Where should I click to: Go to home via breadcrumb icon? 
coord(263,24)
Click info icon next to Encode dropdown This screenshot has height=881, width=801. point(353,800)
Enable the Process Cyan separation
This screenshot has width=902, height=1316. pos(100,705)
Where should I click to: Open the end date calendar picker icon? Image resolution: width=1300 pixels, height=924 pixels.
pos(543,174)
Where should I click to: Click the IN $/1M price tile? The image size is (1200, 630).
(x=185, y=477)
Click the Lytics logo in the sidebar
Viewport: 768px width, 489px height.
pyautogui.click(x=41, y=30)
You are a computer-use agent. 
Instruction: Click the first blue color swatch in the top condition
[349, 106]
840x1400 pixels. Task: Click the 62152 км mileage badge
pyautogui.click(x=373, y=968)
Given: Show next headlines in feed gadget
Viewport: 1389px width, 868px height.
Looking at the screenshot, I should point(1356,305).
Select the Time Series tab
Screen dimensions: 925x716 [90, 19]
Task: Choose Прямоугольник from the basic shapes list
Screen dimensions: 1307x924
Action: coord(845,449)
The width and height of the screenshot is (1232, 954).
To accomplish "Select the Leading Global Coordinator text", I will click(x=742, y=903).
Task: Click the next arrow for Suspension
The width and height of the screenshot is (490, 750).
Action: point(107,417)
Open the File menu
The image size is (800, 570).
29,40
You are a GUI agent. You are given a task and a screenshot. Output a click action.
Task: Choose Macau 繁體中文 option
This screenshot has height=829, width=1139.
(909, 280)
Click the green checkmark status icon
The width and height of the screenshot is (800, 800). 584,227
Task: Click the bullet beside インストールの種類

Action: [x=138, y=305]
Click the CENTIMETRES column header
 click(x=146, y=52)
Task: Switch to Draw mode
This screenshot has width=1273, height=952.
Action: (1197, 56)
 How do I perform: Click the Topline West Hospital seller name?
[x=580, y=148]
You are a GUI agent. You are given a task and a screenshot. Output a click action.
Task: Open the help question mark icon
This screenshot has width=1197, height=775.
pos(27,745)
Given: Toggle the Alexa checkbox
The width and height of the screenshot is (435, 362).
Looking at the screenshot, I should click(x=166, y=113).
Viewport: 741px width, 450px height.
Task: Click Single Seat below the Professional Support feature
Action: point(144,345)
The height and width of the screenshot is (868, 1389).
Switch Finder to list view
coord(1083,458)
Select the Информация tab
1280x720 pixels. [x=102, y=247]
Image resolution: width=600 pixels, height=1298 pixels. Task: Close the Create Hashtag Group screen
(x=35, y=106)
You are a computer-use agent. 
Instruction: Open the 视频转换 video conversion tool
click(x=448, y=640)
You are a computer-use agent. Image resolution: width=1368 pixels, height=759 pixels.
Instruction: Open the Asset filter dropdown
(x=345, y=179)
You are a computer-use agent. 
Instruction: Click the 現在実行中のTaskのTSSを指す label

**WHAT YOU HAVE TO DO**
Copy out all the entries above, changing "computer-use agent" to "screen-navigation agent" everywhere it occurs and leaving the rest untouched.

**RESPONSE TO THE TASK**
Where should I click to: Go to home via breadcrumb icon? 
coord(263,24)
Click info icon next to Encode dropdown This screenshot has height=881, width=801. point(353,800)
Enable the Process Cyan separation
This screenshot has width=902, height=1316. pos(100,705)
Where should I click to: Open the end date calendar picker icon? Image resolution: width=1300 pixels, height=924 pixels.
pos(543,174)
Where should I click to: Click the IN $/1M price tile? The image size is (1200, 630).
(x=185, y=477)
Click the Lytics logo in the sidebar
Viewport: 768px width, 489px height.
pyautogui.click(x=41, y=30)
You are a screen-navigation agent. 
Instruction: Click the first blue color swatch in the top condition
[349, 106]
840x1400 pixels. Task: Click the 62152 км mileage badge
pyautogui.click(x=373, y=968)
Given: Show next headlines in feed gadget
Viewport: 1389px width, 868px height.
Looking at the screenshot, I should point(1356,305).
Select the Time Series tab
Screen dimensions: 925x716 [90, 19]
Task: Choose Прямоугольник from the basic shapes list
Screen dimensions: 1307x924
Action: coord(845,449)
The width and height of the screenshot is (1232, 954).
To accomplish "Select the Leading Global Coordinator text", I will click(x=742, y=903).
Task: Click the next arrow for Suspension
The width and height of the screenshot is (490, 750).
Action: point(107,417)
Open the File menu
The image size is (800, 570).
29,40
You are a GUI agent. You are given a task and a screenshot. Output a click action.
Task: Choose Macau 繁體中文 option
This screenshot has height=829, width=1139.
(909, 280)
Click the green checkmark status icon
The width and height of the screenshot is (800, 800). 584,227
Task: Click the bullet beside インストールの種類

Action: [x=138, y=305]
Click the CENTIMETRES column header
 click(x=146, y=52)
Task: Switch to Draw mode
This screenshot has width=1273, height=952.
Action: (1197, 56)
 How do I perform: Click the Topline West Hospital seller name?
[x=580, y=148]
You are a GUI agent. You are given a task and a screenshot. Output a click action.
Task: Open the help question mark icon
This screenshot has width=1197, height=775.
pos(27,745)
Given: Toggle the Alexa checkbox
The width and height of the screenshot is (435, 362).
Looking at the screenshot, I should click(x=166, y=113).
Viewport: 741px width, 450px height.
Task: Click Single Seat below the Professional Support feature
Action: point(144,345)
The height and width of the screenshot is (868, 1389).
Switch Finder to list view
coord(1083,458)
Select the Информация tab
1280x720 pixels. [x=102, y=247]
Image resolution: width=600 pixels, height=1298 pixels. Task: Close the Create Hashtag Group screen
(x=35, y=106)
You are a screen-navigation agent. 
Instruction: Open the 视频转换 video conversion tool
click(x=448, y=640)
You are a screen-navigation agent. Image resolution: width=1368 pixels, height=759 pixels.
Instruction: Open the Asset filter dropdown
(x=345, y=179)
You are a screen-navigation agent. 
Instruction: Click the 現在実行中のTaskのTSSを指す label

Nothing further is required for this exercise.